Training Sequences Based Channel Estimation for MIMO Systems and Related Study

【作者】 王平

【导师】 范平志;

【作者基本信息】 西南交通大学 , 交通信息工程及控制, 2010, 博士

【摘要】 基于训练序列的信道估计具有复杂度低,运算速度快,估计精度高等优点,在现代无线通信中占有重要地位。基于训练序列的MIMO(Multiple-Input Multiple-Output)信道估计按训练序列和数据的发送方式可分为三类:时分复用(Time Division Multiplex, TDM),隐含训练序列(Superimposed Training, ST)和数据相关隐含训练序列(Data Dependent Superimposed Training, DDST)信道估计方法。本文围绕如何提升这三种方案的系统性能以及它们的优化性能比较展开研究。论文首先分析了TDM训练序列长度与信道容量的关系;分别推导了训练序列和信息序列功率一定以及峰均功率比给定时,基于频率选择性MIMO信道容量最大的训练序列最优长度;通过仿真分析了训练序列长度对信道容量的影响,最优训练序列长度与信噪比和峰均功率比的关系。然后,论文推导了频率选择性MIMO信道下,ST系统训练序列的最优功率分配。给出了信道均衡器的信噪比与信息序列、训练序列以及噪声功率的关系,并根据此关系推导了ST系统基于均衡器信噪比最大的训练序列和信息序列最优功率的表达式。分析和仿真结果表明,ST训练序列最优功率和接收天线信噪比有关;信号检测误符号率最小值对应的训练序列功率与理论推导的最优功率拟合很好。接着,论文从多个角度研究了提高DDST系统性能的方法。(1)、叠加在训练序列和信息序列上的数据相关序列(Data Dependent Sequences, DDS)对信号检测来说相当于噪声,会严重影响信号估计的性能。论文研究了DDS与信息序列的内在关系,并提出一种既适用于二进制相移键控(BPSK)又适用于高阶幅度调制信号的DDS消除算法。分析了DDST信号检测错误平层产生的原因,推导了误符号率和误码率平层的表达式。为消除DDST信号检测的错误平层,论文又提出一种信号编码算法并给出了该算法数据冗余率的表达式。研究结果表明,与现有算法相比,本文提出的信号检测算法复杂度更低,检测性能更好;信息编码算法以很低的冗余率消除或减小了信号检测错误平层。
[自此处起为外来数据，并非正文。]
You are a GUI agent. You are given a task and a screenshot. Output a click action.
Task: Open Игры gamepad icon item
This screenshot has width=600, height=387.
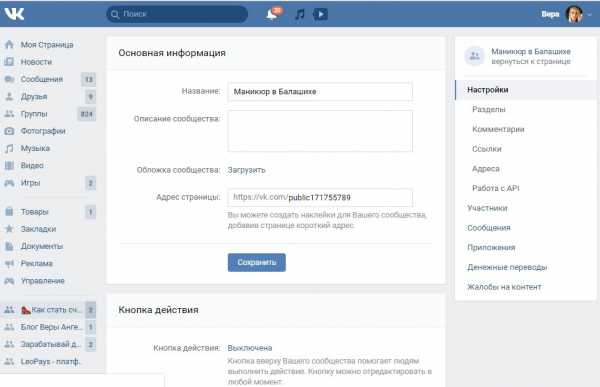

(2)、为解决DDST系统现有的训练序列与数据帧同步算法都只适用于单入单出(Single-Input Single-Output, SISO)系统,不能直接扩展到MIMO系统的问题,论文提出一种基于平衡零相关区(Zero Correlation Zone, ZCZ)序列的DDST数据帧同步、信道和直流偏置估计联合算法。研究结果表明:本文提出的算法在SISO系统下与已有文献的算法性能接近,在MIMO系统下的性能则比现有算法更佳。(3)、与ST方案类似,当天线发送的总功率一定时,训练序列的功率越大,信号检测的性能越差。本文分析了信道均衡器信噪比和训练序列功率的关系;推导了频率选择性MIMO信道下,不考虑DDS消除和DDS已知时,DDST训练序列和信息序列的最优功率分配并给出了最优功率的表达式。研究结果表明,DDST训练序列的最优功率与信噪比无关,与是否采用DDS消除算法无关与信道增益也无关。论文最后给出了ST和DDST系统训练序列功率最优时,信道容量下界的表达式。论文从训练序列选择,信道估计性能,信道容量以及信号检测误码率和系统吞吐率等方面比较了TDM,ST和DDST的性能。仿真和数值结果分析表明,在训练序列功率和长度都最优,TDM和DDST峰均功率比相等时,DDST除采用现有的DDS消除技术时的信号检测误码率性能比TDM稍差外;其余性能均比TDM好。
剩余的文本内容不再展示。